- **Material provided**:
____________

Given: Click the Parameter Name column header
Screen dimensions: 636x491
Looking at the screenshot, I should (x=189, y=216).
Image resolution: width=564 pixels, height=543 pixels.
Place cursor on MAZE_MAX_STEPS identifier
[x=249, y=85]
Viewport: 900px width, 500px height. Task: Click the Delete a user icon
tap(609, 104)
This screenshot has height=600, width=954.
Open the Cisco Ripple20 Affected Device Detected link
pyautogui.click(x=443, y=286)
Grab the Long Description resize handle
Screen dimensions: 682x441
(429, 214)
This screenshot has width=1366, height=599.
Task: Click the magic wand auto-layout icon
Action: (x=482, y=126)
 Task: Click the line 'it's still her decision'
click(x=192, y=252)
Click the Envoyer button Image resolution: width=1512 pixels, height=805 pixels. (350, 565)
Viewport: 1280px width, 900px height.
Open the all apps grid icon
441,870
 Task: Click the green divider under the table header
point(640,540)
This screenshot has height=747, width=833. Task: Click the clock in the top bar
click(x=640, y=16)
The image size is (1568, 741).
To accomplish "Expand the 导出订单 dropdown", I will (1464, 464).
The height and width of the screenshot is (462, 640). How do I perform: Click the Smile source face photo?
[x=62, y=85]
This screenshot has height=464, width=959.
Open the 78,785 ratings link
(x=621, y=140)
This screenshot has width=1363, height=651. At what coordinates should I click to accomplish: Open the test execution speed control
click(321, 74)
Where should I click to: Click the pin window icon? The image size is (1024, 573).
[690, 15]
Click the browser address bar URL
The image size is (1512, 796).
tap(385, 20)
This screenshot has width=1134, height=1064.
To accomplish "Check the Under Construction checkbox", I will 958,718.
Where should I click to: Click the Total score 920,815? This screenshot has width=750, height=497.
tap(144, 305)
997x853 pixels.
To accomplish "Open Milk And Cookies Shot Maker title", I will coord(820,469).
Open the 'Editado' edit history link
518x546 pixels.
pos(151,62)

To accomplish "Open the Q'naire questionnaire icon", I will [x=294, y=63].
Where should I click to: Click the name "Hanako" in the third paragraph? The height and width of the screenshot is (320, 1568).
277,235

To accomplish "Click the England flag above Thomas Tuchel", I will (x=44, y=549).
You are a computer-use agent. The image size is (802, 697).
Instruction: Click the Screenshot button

____________

- **Task prompt**:
Only one stretch of the entries above is wanted: the lines from the one containing "Place cursor on MAZE_MAX_STEPS identifier" through the one containing "The image size is (1568, 741).". Please reproduce it exactly.

- **Solution for this exercise**:
Place cursor on MAZE_MAX_STEPS identifier
[x=249, y=85]
Viewport: 900px width, 500px height. Task: Click the Delete a user icon
tap(609, 104)
This screenshot has height=600, width=954.
Open the Cisco Ripple20 Affected Device Detected link
pyautogui.click(x=443, y=286)
Grab the Long Description resize handle
Screen dimensions: 682x441
(429, 214)
This screenshot has width=1366, height=599.
Task: Click the magic wand auto-layout icon
Action: (x=482, y=126)
 Task: Click the line 'it's still her decision'
click(x=192, y=252)
Click the Envoyer button Image resolution: width=1512 pixels, height=805 pixels. (350, 565)
Viewport: 1280px width, 900px height.
Open the all apps grid icon
441,870
 Task: Click the green divider under the table header
point(640,540)
This screenshot has height=747, width=833. Task: Click the clock in the top bar
click(x=640, y=16)
The image size is (1568, 741).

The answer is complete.